Genève : assises du féminisme première édition, quel bilan?

Genève : assises du féminisme première édition, quel bilan?

Les 5, 6 et 7 mai ont eu lieu à Genève les «Assises du féminisme», impulsées par le groupe «Femmes en colère». Ces Assises se sont cependant voulues plus comme un arrêt sur image de ce qu’est le féminisme en 2006, dans sa globalité, que comme une pure réaction à l’élection d’un Conseil d’Etat genevois 100 % masculin.

Ces trois journées de réflexion et de débats se sont déroulées au sein de l’Université, terrain symbolique d’une certaine neutralité ou objectivité non partisane, et ont réuni chercheuses, militant-e-s et politiciennes de tous bords. Je vais essayer de rendre compte des constats et des objectifs dont cette collaboration fructueuse aura permis l’émergence.

Miroir des médias

Deux conférences ont marqué ces journées: Marie-Josèphe Bertini, philosophe, (Université de Nice) a magistralement décortiqué le rôle des médias dans l’impossible pouvoir politique des femmes. La chercheuse a, dans un premier temps, présenté la situation à l’aide de l’outil statistique: sur les personnes interrogées ou citées dans les médias, seules 18% sont des femmes et parmi les politiques interrogé-e-s, 15% sont des politiciennes. La réponse à ce déséquilibre est-elle à chercher dans le fait que parmi les journalistes, 40% sont des femmes mais que 1/10 seulement occupent des postes à responsabilités?

La conférencière a ensuite montré que les médias enferment la femme dans des stéréotypes de genre1, ou la cantonnent dans une passivité fondamentale (la femme idéale ne sait rien, ne dit rien, ne pense pas) quand ils ne la relèguent pas du côté de la passion (la femme qui agit est en fait agie par une émotion qu’elle ne maîtrise pas, comment pourrait-elle alors maîtriser le politique?). En bref, les médias reflètent la manière dont la société traite les femmes, et jouent de surcroît le rôle de police politique du genre.2

De son côté, Patricia Roux, professeure en études genres à l’Université de Lausanne, dans son intervention intitulée Backlash: antiféminisme et illusion d’égalité3, s’est interrogée sur le recul, voire la perte des acquis, du féminisme. Elle met en garde contre un antiféminisme grandissant nourri de ce qu’elle nomme l’illusion d’égalité: des mesures ont été prises pour l’égalité; elle n’est donc plus à construire. La conférencière illustre ce phénomène à l’aide du résultat d’une enquête portant sur la répartition des tâches au sein des couples.

Le scénario actuellement privilégié est celui de l’équité (et non l’égalité): sur 40 heures de travail domestique à répartir, une femme travaillant à 80 % effectuera 24 heures de travaux ménagers et son compagnon engagé à plein temps 16. Ce choix participe de l’illusion de l’interchangeabilité des rôles. Le temps professionnel rémunéré aurait, dans ce contexte, la même valeur que le temps domestique non rémunéré, ce qui n’est évidemment pas le cas. Cette recherche insiste sur le lien entre sphère privée et sphère publique dans la construction de l’égalité.

Lignes:
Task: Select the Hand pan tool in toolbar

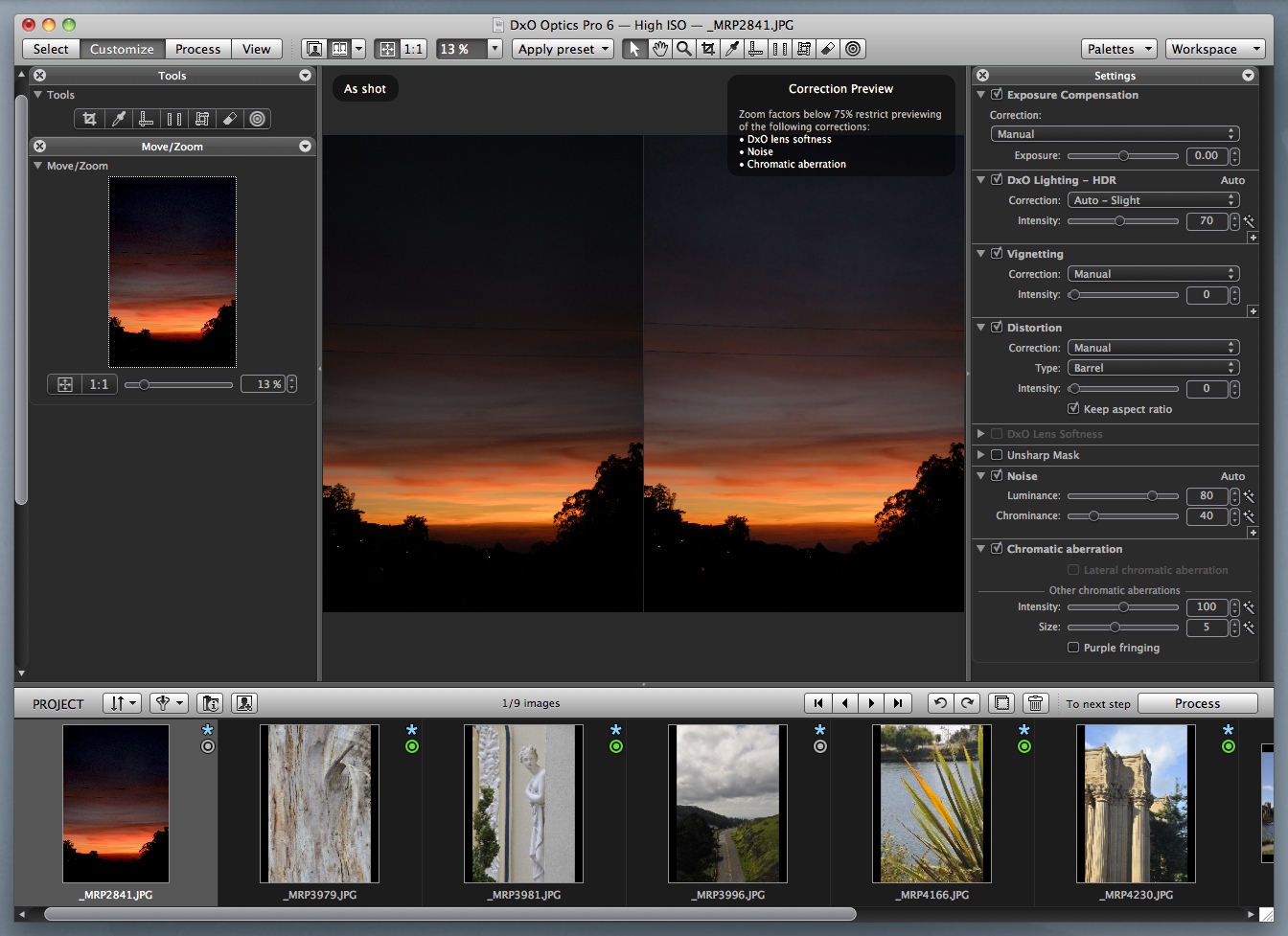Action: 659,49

...

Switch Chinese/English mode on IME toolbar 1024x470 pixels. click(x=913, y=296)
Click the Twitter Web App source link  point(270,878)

Court exercice 1: D'après le texte sur les assises du féminisme, quelle part des personnes interrogées ou citées dans les médias sont des femmes ?
Court exercice 2: Quelles catégories de personnes ces trois journées ont-elles réunies, selon le texte sur les assises du féminisme ?
Court exercice 3: Prolongez le texte sur les assises du féminisme au-delà de sa dernière phrase.
Ces enregistrements n'ont aucun lien avec le texte sur les assises du féminisme.

Réponse 1: Seulement 18 %.

Réponse 2: Des chercheuses, des militant-e-s et des politiciennes de tous bords.

Réponse 3:
Ateliers: parité…

Un constat s’est imposé à l’issue de l’atelier quotas/vs/parité: le temps de la parité est venu. Les quotas sont des symptômes de la résistance au changement d’un système politique fait par des hommes pour des hommes: ils donnent l’illusion d’une marche vers l’égalité tout en réaffirmant l’infériorité des femmes. Nous nous réjouirions presque du refus massif le 12 mars 2000 de l’initiative des quotas, puisque nous allons faire incessamment le grand saut qualitatif vers l’égalité sans passer par la case discrimination modérée.

Comment réaliser la parité dans les faits? Les listes paritaires, même si elles la favorisent, ne garantissent pas une élection paritaire. Une solution possible serait de modifier les modalités de vote de manière à assurer une égale représentativité homme-femme après élection, au Parlement comme à l’Exécutif. L’électorat pourrait, parmi un groupe de candidates, en choisir obligatoirement dix, et pratiquer de même avec une liste de candidats. Certains pays pratiquent déjà des élections de ce type. Une étude s’impose qui devrait aboutir au lancement d’une nouvelle initiative.

Racisme et sexisme

L’atelier sexisme et racisme4 a débattu de l’éventuel fonctionnement commun du sexisme et du racisme: Patricia Roux a avancé l’hypothèse que tous deux étaient construits sur l’affirmation de différences et leur hiérarchisation par le groupe qui a le pouvoir. Ensuite, la question de l’acceptation, au nom du respect des minorités, de comportements sexistes dans les communautés migrantes, musulmanes ou tziganes (foulard, excision, mendicité des femmes et des enfants) ou de leur refus, au nom du féminisme cette fois, a été posée. La stigmatisation du sexisme de l’autre, de l’étranger, par notre société a aussi été dénoncée comme l’expression de la volonté de se dédouaner de son propre sexisme. A suivre…

La table ronde sur «Le féminisme peut-il transcender les clivages politiques?» a mis en évidence la difficulté partagée par les politiciennes de faire entendre et respecter leur voix au sein de leurs partis respectifs d’une part, sur la scène politique et dans les médias d’autre part. Au-delà des clivages gauche-droite, être politicienne signifie encore trop souvent aujourd’hui voir son travail dévalorisé ou sa candidature rejetée.

Le bilan sera-t-il plus souriant en 2007? La réflexion se doit en tous les cas d’être poursuivie; c’est pourquoi, loin de vouloir faire main mise sur ces Assises, le groupe Femmes en colère espère bien que d’autres prendront le relais et rendront pérenne la démarche initiée, complément indispensable à la traditionnelle journée du 8 mars.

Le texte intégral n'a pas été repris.